Police in Malmo said they were pelted with rocks and dozens of cars were set on fire, including in an underground garage, describing the events that started on Sunday and lasted overnight as “a riot”.
The clashes started after an anti-Islam activist Salwan Momika burned a copy of the Koran and an angry mob tried to stop him while police, some of them in riot gear, detained at least three people.
Early on Monday, an angry crowd of mainly young people also set fire to tyres and debris, and some were seen throwing electric scooters, bicycles and barriers in Malmo’s Rosengard neighbourhood, which has seen similar clashes in the past. There were several banners relating to the Koran burning.

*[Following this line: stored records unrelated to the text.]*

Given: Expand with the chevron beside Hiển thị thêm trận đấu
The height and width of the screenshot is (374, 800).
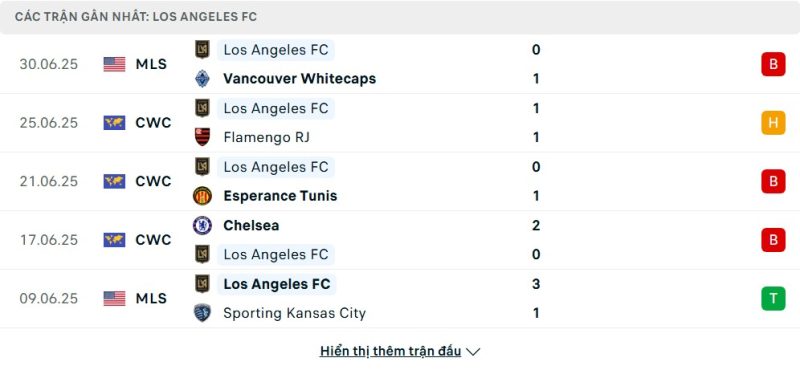Looking at the screenshot, I should [473, 352].
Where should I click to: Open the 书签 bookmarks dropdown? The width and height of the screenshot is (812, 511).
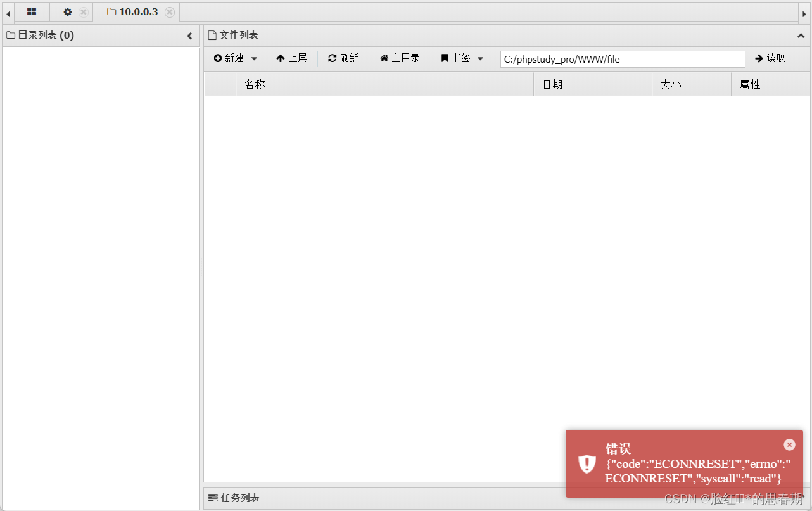tap(462, 58)
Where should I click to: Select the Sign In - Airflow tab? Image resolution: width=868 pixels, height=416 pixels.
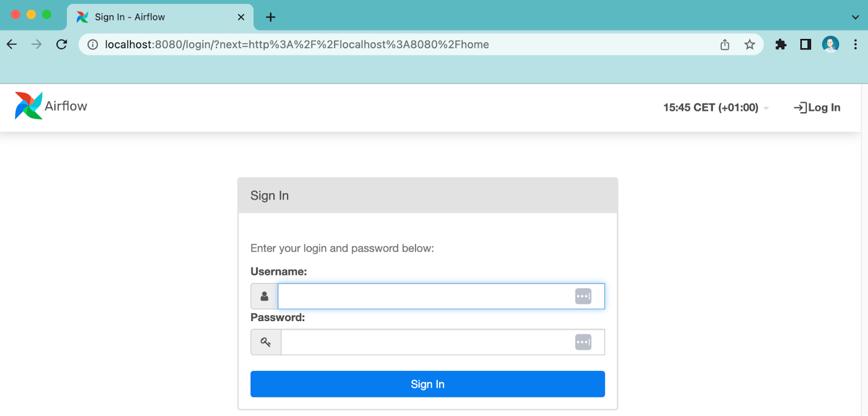click(146, 17)
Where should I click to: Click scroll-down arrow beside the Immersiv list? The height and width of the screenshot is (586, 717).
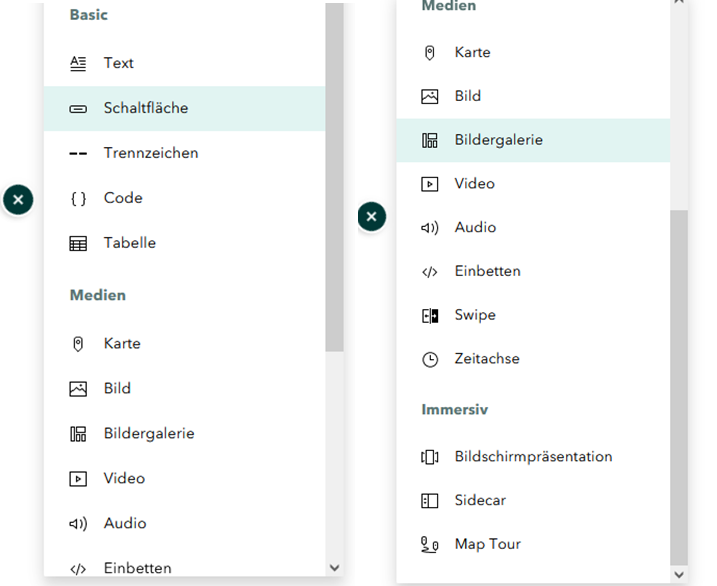point(679,574)
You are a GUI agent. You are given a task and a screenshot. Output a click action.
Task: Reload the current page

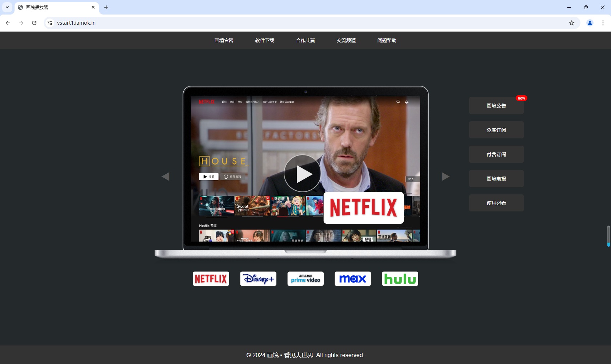34,23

Senior police officer Petra Stenkula said: “I understand that a public gathering like this arouses strong emotions, but we cannot tolerate disturbances and violent expressions like those we saw on Sunday afternoon.
“It is extremely regrettable to once again see violence and vandalism at Rosengard.”

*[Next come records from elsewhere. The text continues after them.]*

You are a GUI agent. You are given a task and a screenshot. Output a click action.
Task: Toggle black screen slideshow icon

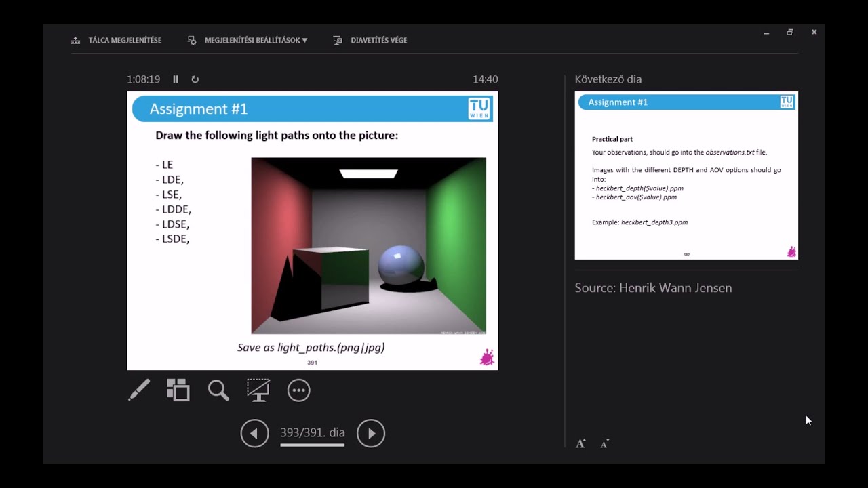point(258,390)
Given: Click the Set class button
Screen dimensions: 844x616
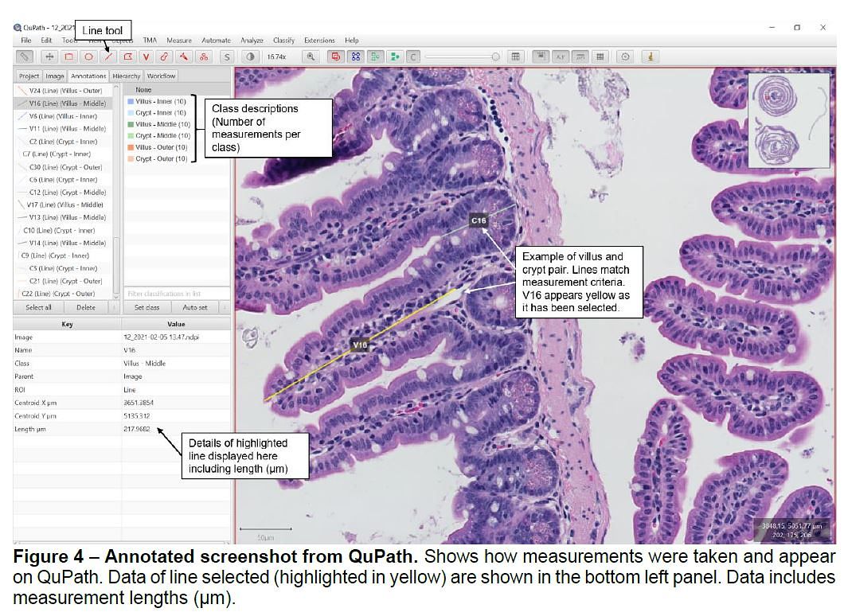Looking at the screenshot, I should 147,307.
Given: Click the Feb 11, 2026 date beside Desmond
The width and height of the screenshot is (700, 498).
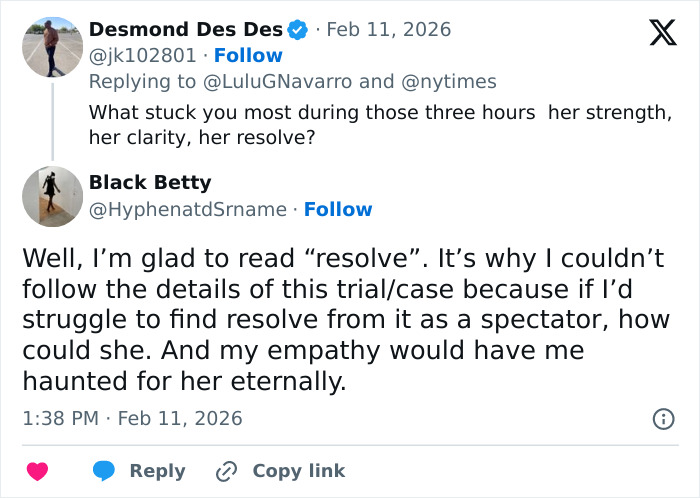Looking at the screenshot, I should 389,29.
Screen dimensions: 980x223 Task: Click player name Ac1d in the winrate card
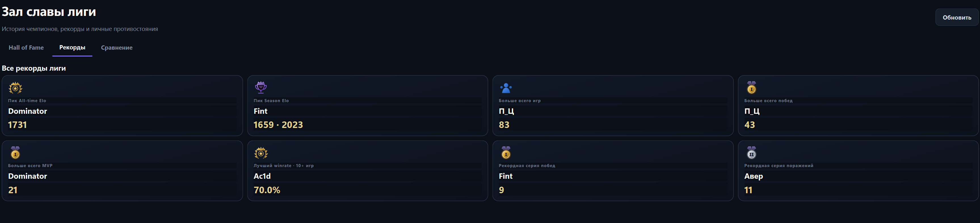point(262,176)
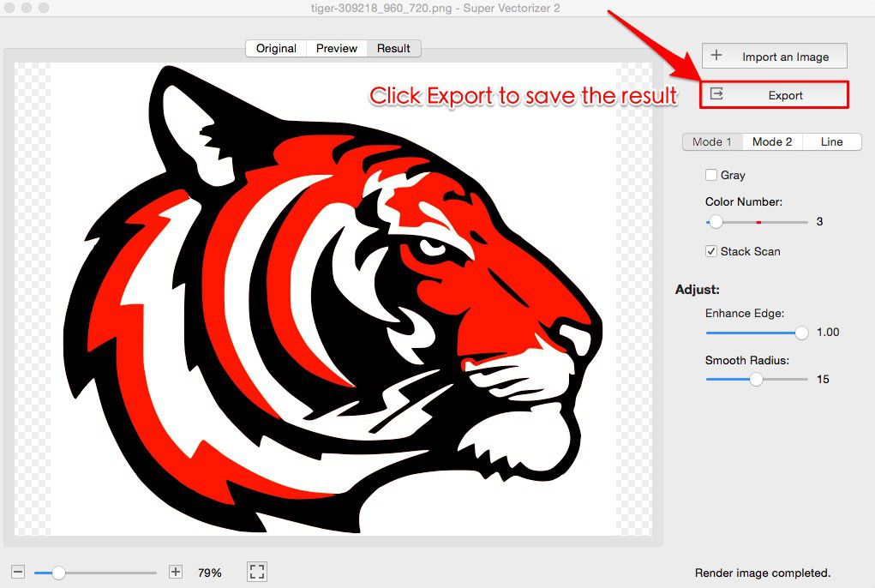Select Mode 2 vectorization mode
This screenshot has width=875, height=588.
(770, 141)
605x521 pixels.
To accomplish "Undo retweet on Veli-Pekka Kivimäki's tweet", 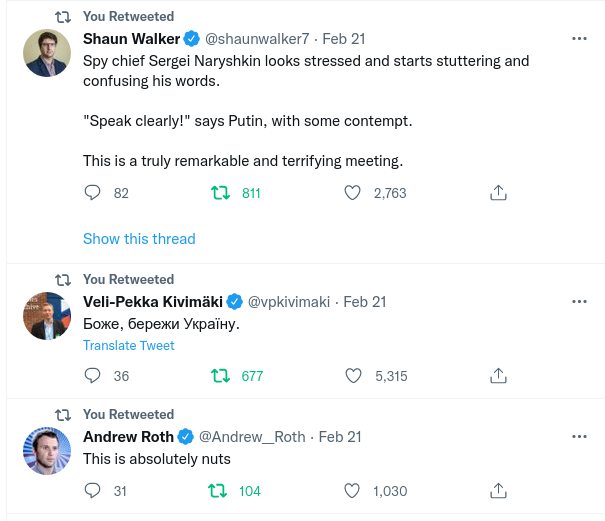I will [221, 376].
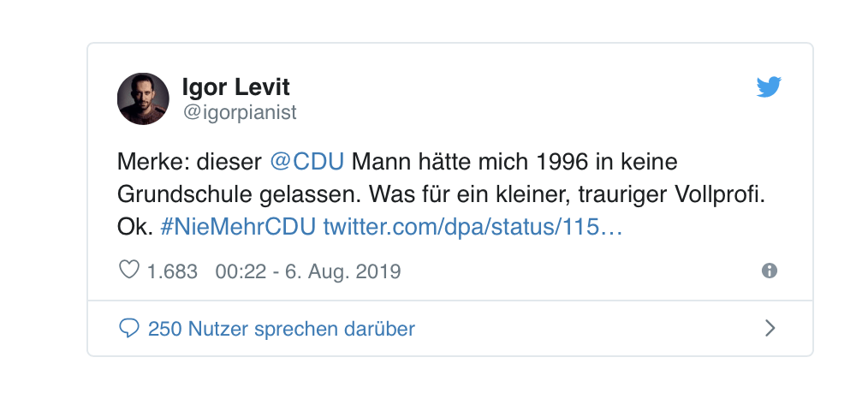
Task: Click the 1.683 likes count
Action: pyautogui.click(x=172, y=272)
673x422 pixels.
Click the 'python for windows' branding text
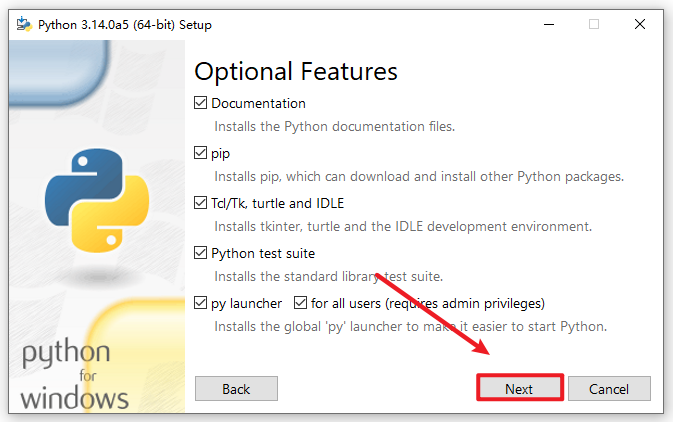tap(75, 377)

Speaking at a news conference, Swedish Prime Minister Ulf Kristersson said: “Regardless of the reason behind these riots, the car fires, the harassment, violence against police officers… regardless of the reason, I think that all Swedes find this completely unacceptable.”
In the past months, Mr Momika, a refugee from Iraq, has desecrated the Koran in a series of anti-Islam protests mostly in Stockholm that have caused anger in many Muslim countries. Swedish police have allowed his actions, citing freedom of speech.
The Koran burnings have sparked angry protests in Muslim countries, attacks on Swedish diplomatic missions and threats from Islamic extremists. Muslim leaders in Sweden have called on the government to find ways to stop the Koran burnings.
Sweden dropped its last blasphemy laws in the 1970s and the government has said it has no intention to reintroduce them.
However, the government has announced an inquiry into legal possibilities for enabling police to reject permits for demonstrations over national security concerns.